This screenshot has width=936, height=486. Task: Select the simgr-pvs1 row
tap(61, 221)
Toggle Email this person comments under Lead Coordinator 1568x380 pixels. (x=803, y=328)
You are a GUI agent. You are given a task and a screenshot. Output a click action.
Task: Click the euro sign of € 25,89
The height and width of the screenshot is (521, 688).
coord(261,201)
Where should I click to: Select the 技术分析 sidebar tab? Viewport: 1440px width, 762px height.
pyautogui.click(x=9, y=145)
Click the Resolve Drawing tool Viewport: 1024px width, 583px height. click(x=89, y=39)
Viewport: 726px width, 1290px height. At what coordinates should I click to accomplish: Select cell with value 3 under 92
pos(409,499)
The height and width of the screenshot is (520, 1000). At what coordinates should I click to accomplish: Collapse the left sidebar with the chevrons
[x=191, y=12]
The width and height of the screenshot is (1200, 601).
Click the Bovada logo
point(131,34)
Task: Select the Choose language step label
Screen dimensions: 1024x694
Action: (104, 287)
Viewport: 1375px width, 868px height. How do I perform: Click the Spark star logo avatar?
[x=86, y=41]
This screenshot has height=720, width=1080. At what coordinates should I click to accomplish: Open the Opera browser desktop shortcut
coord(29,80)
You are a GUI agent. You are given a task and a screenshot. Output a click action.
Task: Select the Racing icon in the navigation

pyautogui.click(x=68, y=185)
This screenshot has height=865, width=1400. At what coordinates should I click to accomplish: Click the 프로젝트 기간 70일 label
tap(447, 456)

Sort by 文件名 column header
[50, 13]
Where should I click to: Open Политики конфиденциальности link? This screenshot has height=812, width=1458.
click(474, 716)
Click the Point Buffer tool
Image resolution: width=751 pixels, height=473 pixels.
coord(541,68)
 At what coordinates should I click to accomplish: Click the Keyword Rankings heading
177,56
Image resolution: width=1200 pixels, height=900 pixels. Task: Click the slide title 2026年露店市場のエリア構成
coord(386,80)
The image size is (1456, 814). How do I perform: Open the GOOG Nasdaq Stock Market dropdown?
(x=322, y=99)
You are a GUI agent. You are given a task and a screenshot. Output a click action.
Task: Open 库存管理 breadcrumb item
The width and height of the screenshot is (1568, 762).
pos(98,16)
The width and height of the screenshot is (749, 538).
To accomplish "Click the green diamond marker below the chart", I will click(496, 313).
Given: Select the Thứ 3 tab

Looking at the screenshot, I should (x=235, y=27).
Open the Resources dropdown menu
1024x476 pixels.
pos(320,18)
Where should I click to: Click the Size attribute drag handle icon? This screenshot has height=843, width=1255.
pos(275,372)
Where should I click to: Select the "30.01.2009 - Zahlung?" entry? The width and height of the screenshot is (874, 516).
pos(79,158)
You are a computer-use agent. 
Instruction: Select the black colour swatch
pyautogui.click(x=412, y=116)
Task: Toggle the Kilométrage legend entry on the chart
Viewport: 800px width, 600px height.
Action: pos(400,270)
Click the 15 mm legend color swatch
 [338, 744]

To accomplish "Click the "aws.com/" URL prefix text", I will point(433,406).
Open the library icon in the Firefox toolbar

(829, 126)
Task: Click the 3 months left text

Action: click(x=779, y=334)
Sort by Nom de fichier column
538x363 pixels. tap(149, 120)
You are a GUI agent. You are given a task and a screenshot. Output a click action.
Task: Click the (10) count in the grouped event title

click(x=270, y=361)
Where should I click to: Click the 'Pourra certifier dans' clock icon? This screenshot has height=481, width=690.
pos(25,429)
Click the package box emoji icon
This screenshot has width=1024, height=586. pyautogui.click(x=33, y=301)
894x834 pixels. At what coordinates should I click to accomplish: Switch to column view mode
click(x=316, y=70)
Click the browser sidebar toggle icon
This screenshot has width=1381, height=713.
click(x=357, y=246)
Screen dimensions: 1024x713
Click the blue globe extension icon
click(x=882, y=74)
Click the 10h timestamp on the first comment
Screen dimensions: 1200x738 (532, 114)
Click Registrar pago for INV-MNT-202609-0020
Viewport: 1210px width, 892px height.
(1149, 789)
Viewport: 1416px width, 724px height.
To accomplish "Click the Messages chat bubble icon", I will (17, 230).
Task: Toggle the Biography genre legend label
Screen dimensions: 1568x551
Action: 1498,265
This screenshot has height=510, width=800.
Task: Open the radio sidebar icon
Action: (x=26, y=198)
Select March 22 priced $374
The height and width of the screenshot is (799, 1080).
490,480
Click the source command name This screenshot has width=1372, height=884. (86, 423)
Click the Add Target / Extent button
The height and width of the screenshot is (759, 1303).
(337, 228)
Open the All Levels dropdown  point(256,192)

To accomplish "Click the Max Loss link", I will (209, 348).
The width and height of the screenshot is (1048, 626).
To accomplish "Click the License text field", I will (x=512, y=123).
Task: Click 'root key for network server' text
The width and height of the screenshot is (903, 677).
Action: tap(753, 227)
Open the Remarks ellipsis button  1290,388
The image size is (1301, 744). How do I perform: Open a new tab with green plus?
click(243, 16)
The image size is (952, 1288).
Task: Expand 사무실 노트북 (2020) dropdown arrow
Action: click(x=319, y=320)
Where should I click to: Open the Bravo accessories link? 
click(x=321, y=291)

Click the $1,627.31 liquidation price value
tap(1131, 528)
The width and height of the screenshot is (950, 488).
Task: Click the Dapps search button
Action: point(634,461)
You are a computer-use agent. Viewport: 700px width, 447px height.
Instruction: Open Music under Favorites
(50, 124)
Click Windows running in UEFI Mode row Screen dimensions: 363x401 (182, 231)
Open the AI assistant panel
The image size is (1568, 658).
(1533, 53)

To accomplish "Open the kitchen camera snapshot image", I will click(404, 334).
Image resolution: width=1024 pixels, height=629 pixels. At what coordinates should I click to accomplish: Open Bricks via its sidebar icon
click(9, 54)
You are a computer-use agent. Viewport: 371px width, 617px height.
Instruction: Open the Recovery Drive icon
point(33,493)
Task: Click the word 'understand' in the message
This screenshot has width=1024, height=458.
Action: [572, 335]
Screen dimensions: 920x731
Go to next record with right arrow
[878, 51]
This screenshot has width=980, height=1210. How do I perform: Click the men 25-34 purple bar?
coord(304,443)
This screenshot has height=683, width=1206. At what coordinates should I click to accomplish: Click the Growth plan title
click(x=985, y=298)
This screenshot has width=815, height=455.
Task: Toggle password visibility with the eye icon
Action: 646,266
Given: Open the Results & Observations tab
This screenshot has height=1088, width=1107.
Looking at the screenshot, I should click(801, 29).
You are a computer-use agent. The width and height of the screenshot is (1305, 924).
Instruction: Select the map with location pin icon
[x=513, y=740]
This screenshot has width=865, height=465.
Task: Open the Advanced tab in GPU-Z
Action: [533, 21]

+===+

▸ WORK TO COMPLETE
Copy down the material above exactly as it is.

▸ ANSWER SECTION
This screenshot has width=936, height=486. Task: Select the simgr-pvs1 row
tap(61, 221)
Toggle Email this person comments under Lead Coordinator 1568x380 pixels. (x=803, y=328)
You are a GUI agent. You are given a task and a screenshot. Output a click action.
Task: Click the euro sign of € 25,89
The height and width of the screenshot is (521, 688).
coord(261,201)
Where should I click to: Select the 技术分析 sidebar tab? Viewport: 1440px width, 762px height.
pyautogui.click(x=9, y=145)
Click the Resolve Drawing tool Viewport: 1024px width, 583px height. click(x=89, y=39)
Viewport: 726px width, 1290px height. At what coordinates should I click to accomplish: Select cell with value 3 under 92
pos(409,499)
The height and width of the screenshot is (520, 1000). At what coordinates should I click to accomplish: Collapse the left sidebar with the chevrons
[x=191, y=12]
The width and height of the screenshot is (1200, 601).
Click the Bovada logo
point(131,34)
Task: Select the Choose language step label
Screen dimensions: 1024x694
Action: (104, 287)
Viewport: 1375px width, 868px height. How do I perform: Click the Spark star logo avatar?
[x=86, y=41]
This screenshot has height=720, width=1080. At what coordinates should I click to accomplish: Open the Opera browser desktop shortcut
coord(29,80)
You are a GUI agent. You are given a task and a screenshot. Output a click action.
Task: Select the Racing icon in the navigation

pyautogui.click(x=68, y=185)
This screenshot has height=865, width=1400. At what coordinates should I click to accomplish: Click the 프로젝트 기간 70일 label
tap(447, 456)

Sort by 文件名 column header
[50, 13]
Where should I click to: Open Политики конфиденциальности link? This screenshot has height=812, width=1458.
click(474, 716)
Click the Point Buffer tool
Image resolution: width=751 pixels, height=473 pixels.
coord(541,68)
 At what coordinates should I click to accomplish: Click the Keyword Rankings heading
177,56
Image resolution: width=1200 pixels, height=900 pixels. Task: Click the slide title 2026年露店市場のエリア構成
coord(386,80)
The image size is (1456, 814). How do I perform: Open the GOOG Nasdaq Stock Market dropdown?
(x=322, y=99)
You are a GUI agent. You are given a task and a screenshot. Output a click action.
Task: Open 库存管理 breadcrumb item
The width and height of the screenshot is (1568, 762).
pos(98,16)
The width and height of the screenshot is (749, 538).
To accomplish "Click the green diamond marker below the chart", I will click(496, 313).
Given: Select the Thứ 3 tab

Looking at the screenshot, I should (x=235, y=27).
Open the Resources dropdown menu
1024x476 pixels.
pos(320,18)
Where should I click to: Click the Size attribute drag handle icon? This screenshot has height=843, width=1255.
pos(275,372)
Where should I click to: Select the "30.01.2009 - Zahlung?" entry? The width and height of the screenshot is (874, 516).
pos(79,158)
You are a computer-use agent. 
Instruction: Select the black colour swatch
pyautogui.click(x=412, y=116)
Task: Toggle the Kilométrage legend entry on the chart
Viewport: 800px width, 600px height.
Action: pos(400,270)
Click the 15 mm legend color swatch
 [338, 744]

To accomplish "Click the "aws.com/" URL prefix text", I will point(433,406).
Open the library icon in the Firefox toolbar

(829, 126)
Task: Click the 3 months left text

Action: click(x=779, y=334)
Sort by Nom de fichier column
538x363 pixels. tap(149, 120)
You are a GUI agent. You are given a task and a screenshot. Output a click action.
Task: Click the (10) count in the grouped event title

click(x=270, y=361)
Where should I click to: Click the 'Pourra certifier dans' clock icon? This screenshot has height=481, width=690.
pos(25,429)
Click the package box emoji icon
This screenshot has width=1024, height=586. pyautogui.click(x=33, y=301)
894x834 pixels. At what coordinates should I click to accomplish: Switch to column view mode
click(x=316, y=70)
Click the browser sidebar toggle icon
This screenshot has width=1381, height=713.
click(x=357, y=246)
Screen dimensions: 1024x713
Click the blue globe extension icon
click(x=882, y=74)
Click the 10h timestamp on the first comment
Screen dimensions: 1200x738 (532, 114)
Click Registrar pago for INV-MNT-202609-0020
Viewport: 1210px width, 892px height.
(1149, 789)
Viewport: 1416px width, 724px height.
To accomplish "Click the Messages chat bubble icon", I will (17, 230).
Task: Toggle the Biography genre legend label
Screen dimensions: 1568x551
Action: 1498,265
This screenshot has height=510, width=800.
Task: Open the radio sidebar icon
Action: (x=26, y=198)
Select March 22 priced $374
The height and width of the screenshot is (799, 1080).
490,480
Click the source command name This screenshot has width=1372, height=884. (86, 423)
Click the Add Target / Extent button
The height and width of the screenshot is (759, 1303).
(337, 228)
Open the All Levels dropdown  point(256,192)

To accomplish "Click the Max Loss link", I will (209, 348).
The width and height of the screenshot is (1048, 626).
To accomplish "Click the License text field", I will (x=512, y=123).
Task: Click 'root key for network server' text
The width and height of the screenshot is (903, 677).
Action: tap(753, 227)
Open the Remarks ellipsis button  1290,388
The image size is (1301, 744). How do I perform: Open a new tab with green plus?
click(243, 16)
The image size is (952, 1288).
Task: Expand 사무실 노트북 (2020) dropdown arrow
Action: click(x=319, y=320)
Where should I click to: Open the Bravo accessories link? 
click(x=321, y=291)

Click the $1,627.31 liquidation price value
tap(1131, 528)
The width and height of the screenshot is (950, 488).
Task: Click the Dapps search button
Action: point(634,461)
You are a computer-use agent. Viewport: 700px width, 447px height.
Instruction: Open Music under Favorites
(50, 124)
Click Windows running in UEFI Mode row Screen dimensions: 363x401 (182, 231)
Open the AI assistant panel
The image size is (1568, 658).
(1533, 53)

To accomplish "Open the kitchen camera snapshot image", I will click(404, 334).
Image resolution: width=1024 pixels, height=629 pixels. At what coordinates should I click to accomplish: Open Bricks via its sidebar icon
click(9, 54)
You are a computer-use agent. Viewport: 371px width, 617px height.
Instruction: Open the Recovery Drive icon
point(33,493)
Task: Click the word 'understand' in the message
This screenshot has width=1024, height=458.
Action: [572, 335]
Screen dimensions: 920x731
Go to next record with right arrow
[878, 51]
This screenshot has width=980, height=1210. How do I perform: Click the men 25-34 purple bar?
coord(304,443)
This screenshot has height=683, width=1206. At what coordinates should I click to accomplish: Click the Growth plan title
click(x=985, y=298)
This screenshot has width=815, height=455.
Task: Toggle password visibility with the eye icon
Action: 646,266
Given: Open the Results & Observations tab
This screenshot has height=1088, width=1107.
Looking at the screenshot, I should click(801, 29).
You are a computer-use agent. The width and height of the screenshot is (1305, 924).
Instruction: Select the map with location pin icon
[x=513, y=740]
This screenshot has width=865, height=465.
Task: Open the Advanced tab in GPU-Z
Action: [533, 21]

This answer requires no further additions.